• _EXERCISE_
In the TreeForecastR description below, which machine learning method does the tool use to estimate growth rates?

• _SELECTED TEXT_
━━━━━━━━━━

Author: Kasselman Jurie Theron
Contributors: Sylvia Wood, Éva Delmas, Kyle Martins, Françoise Vanoverbeke, Eugénie Desrousseaux
Contact: info@habitat-nature.com
To effectively manage the urban canopy into the future and under different scenarios of climate, urban forest managers need information on expected tree growth rates and performance. This information is currently lacking in the literature. To address this gap we develop a tool, TreeForecastR, to estimate species-specific growth rates of urban trees and project their expected future growth under different climate scenarios.
The approach involves analyzing generalized growth patterns of various tree species across multiple cities and geographies. By doing so, valuable insights into the adaptive capabilities of urban trees can be gained and provide researchers and forestry professionals with valuable insights to promote the development of resilient urban tree infrastructure, thereby safeguarding the many benefits urban trees bestow upon cities and their inhabitants.
The TreeForecastR tool estimates urban tree species growth rates based on machine learning (Random Forest) and draws on an ever expanding database of collected and cleaned municipal tree inventory databases. The tool combines urban tree inventories, for which information on individual tree age is recorded, along with a number of common environmental variables to predict annual growth rates under current and future climate scenarios using WorldClim.
The TreeForecastR tool was developed and made available with funding from the Quebec Ministry of Economy and Innovation. In this repository we provide the code developed for this project workflow with a dataset based on the public inventory for Montreal for users to test the tool. This tool was built in the R programming language.
The tool can be summarized into the following workflow.
The workflow begins by cleaning the urban tree inventory (in this case the Montreal inventory) to form the basis of a comprehensive database. The data is preprocessed by cleaning tree species names and removing erroneous dates and DBH values. This database includes essential information such as tree species (species), diameter at breast height (dbh), tree age (days), and GPS coordinates (X,Y). Tree age is measured as the number of days since the tree was planted and when the dbh measurement was taken. The cleaned inventory is located in the Data/ folder of this repository.
Environmental covariates from sources such as Google Earth Engine and WorldClim are added to the dataset. Specifically, covariates that influence tree growth were selected which include the WorldClim bioclimatic variables, soil compaction and texture, urban climate zones, climate envelope, and human population. All environmental covariates are extracted for each tree location within the database using buffers of different sizes depending on the resolution of the covariate. We recommend that users employ an exploratory data analysis step to better understand the distribution of data before variable selection and model building to detect and remove outliers. Finally, it is recommended that the dbh and days relationship is smoothed as a final preprocessing step.

━━━━━━━━━━

• _DATASET SECTION_
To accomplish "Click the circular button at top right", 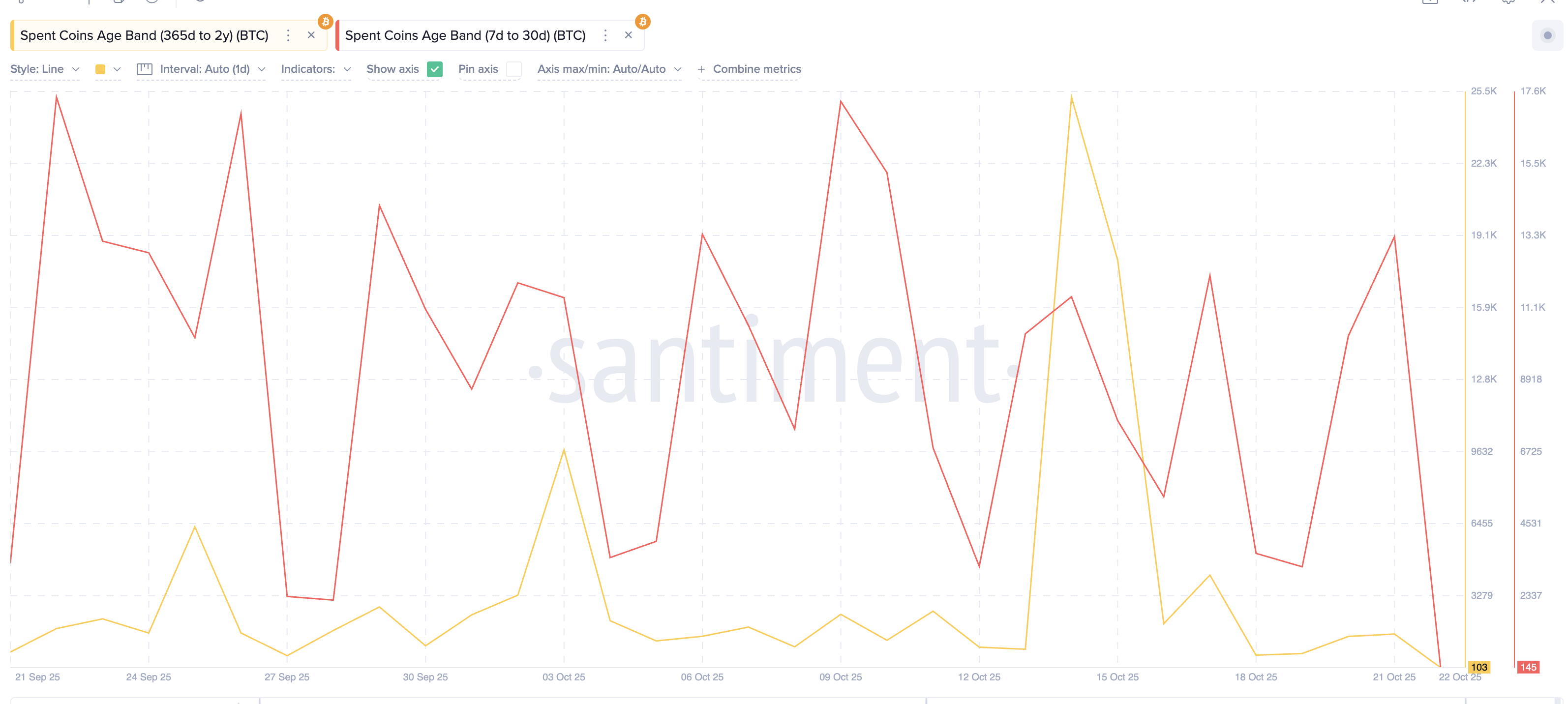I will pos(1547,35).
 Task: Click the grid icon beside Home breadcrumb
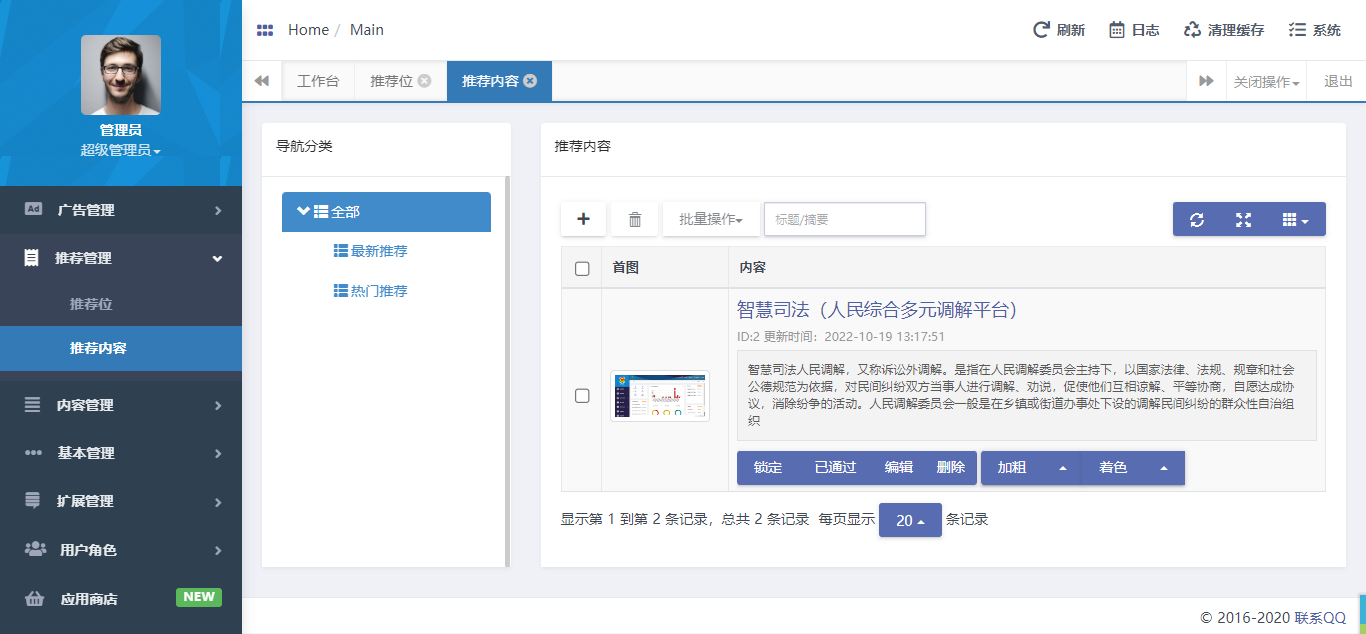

━━━━━━━━━━

• _FINISHED ANSWER_
Random Forest.